Selling a field he owned and giving the proceeds to the apostles was one example of this. But his character also enabled him to welcome Paul into the church family and vouch for him with the Jerusalem church. He did not hold on to power but brought Paul to Antioch where Paul eclipsed him with his teaching skills. And he did not begrudge it when Paul became the leader on their missionary journey. It was also his character that wanted to give Mark another chance after he failed on their first missionary journey.

I think we would be grateful to have a friend like Barnabas in our lives.

There is no indication that there was anything false in Barnabas. He was who he presented himself to be. He was warm, generous, loving, and kind. He was an encourager and who does not want an encourager in their life. His generosity, his willingness to give people a second chance, his willingness to step aside and let Paul take the lead speak about how loved he felt by God, how secure he was in his relationship with Christ. His faith was alive and his actions came from his heart.

And that is what I want to stress this morning.

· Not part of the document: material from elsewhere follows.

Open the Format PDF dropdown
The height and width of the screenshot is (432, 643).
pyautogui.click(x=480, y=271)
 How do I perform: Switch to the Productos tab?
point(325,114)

It is not helpful to read the summaries in Acts 2 and 4 and try to make our community at RIC like the early church community. As soon as we begin to do that, we are imposing an external set of rules and regulations on ourselves. I don’t want to stand here and tell you to be more generous with your money and possessions. RIC might benefit if I am effective enough in what I say, but will it help to expand the kingdom of God? No. Churches in the world speak far too much about how people should give money to the church and far too little about deepening our relationship with Christ. When we abide in Christ, when we stay attached to Christ like a branch does to the vine in a vineyard, that is when the life of Christ pours into us. That is when we become filled with the love of God in Christ Jesus. That is when the Spirit works in us, transforming us into the people God created us to be. That is when the community of followers of Jesus comes alive and thrives.

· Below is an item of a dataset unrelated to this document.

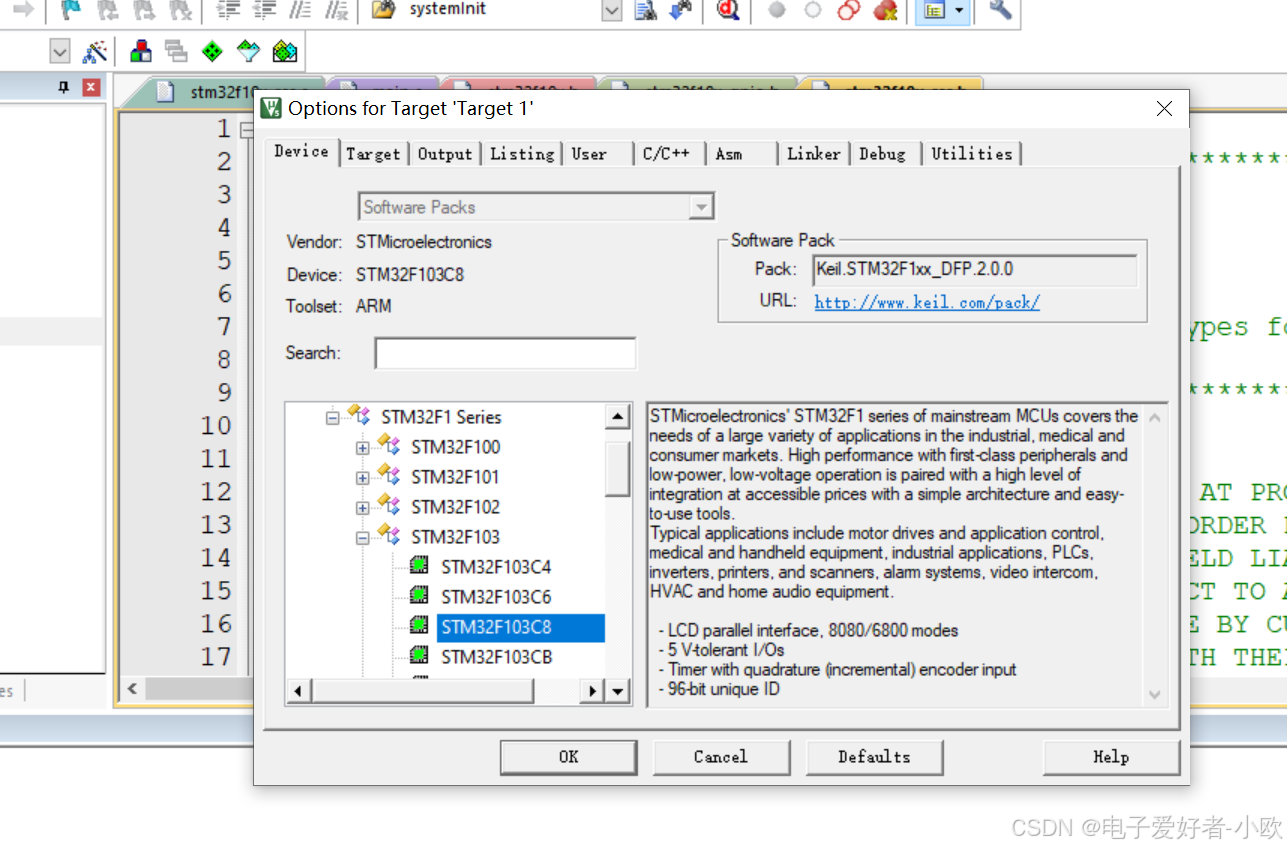Expand the STM32F102 device group
Image resolution: width=1287 pixels, height=849 pixels.
(362, 507)
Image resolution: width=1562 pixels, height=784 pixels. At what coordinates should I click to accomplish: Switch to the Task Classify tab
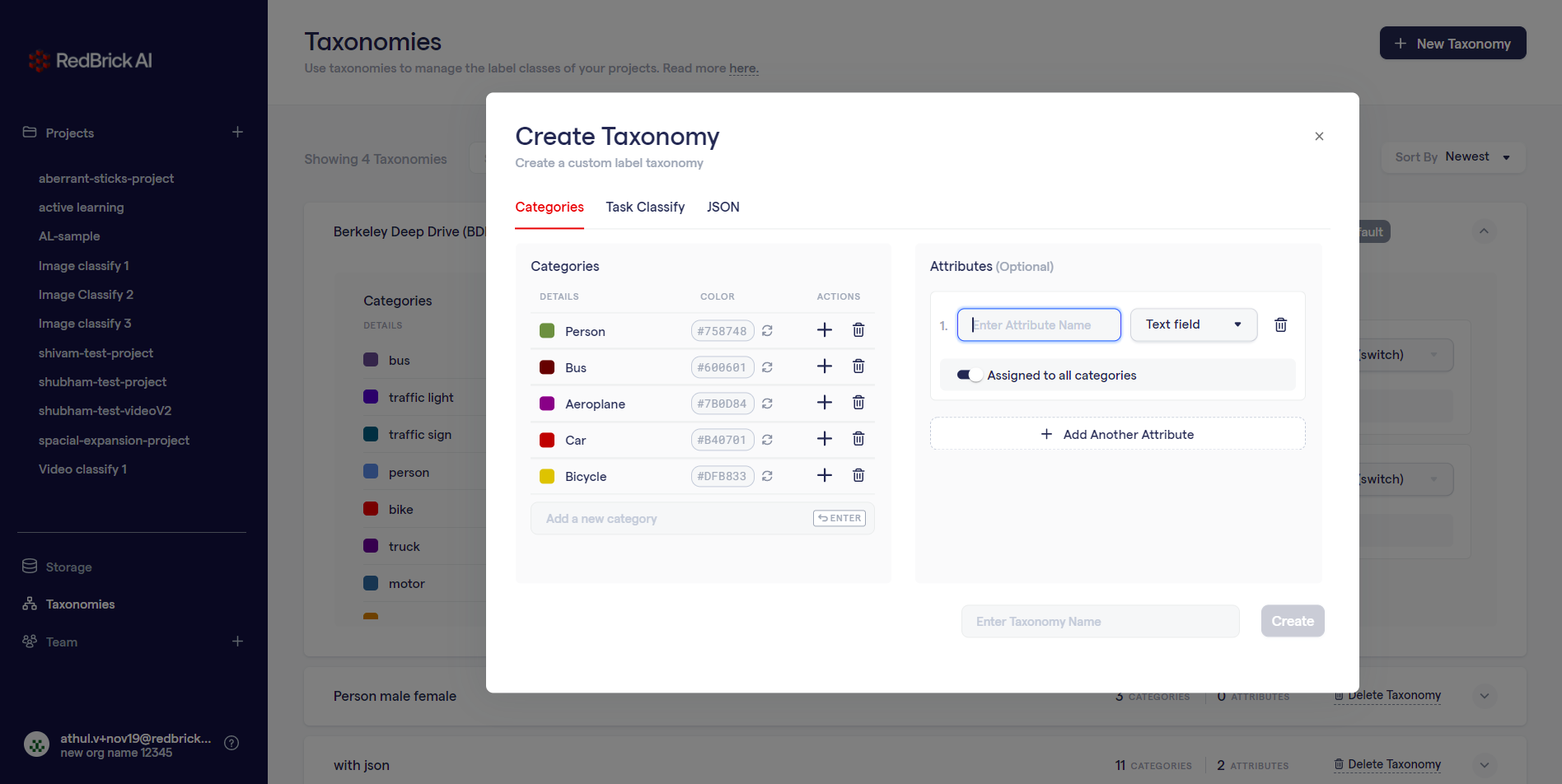click(645, 208)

The kingdom of God expands when the hearts of the community are filled with the love and grace of God. It is then that the actions of those in the community overflow and the community becomes devoted to teaching, to fellowship, to sharing meals together in our homes, to prayer. It is then that we will be generous and share what we have with others. It is then that we will see the power of God at work in our midst and the Lord will add daily to the number of those who are being saved.

Jesus said, (John 15:1–17)
“I am the vine; you are the branches. If you remain in me and I in you, you will bear much fruit; apart from me you can do nothing. 6 If you do not remain in me, you are like a branch that is thrown away and withers; such branches are picked up, thrown into the fire and burned. 7 If you remain in me and my words remain in you, ask whatever you wish, and it will be done for you. 8 This is to my Father’s glory, that you bear much fruit, showing yourselves to be my disciples.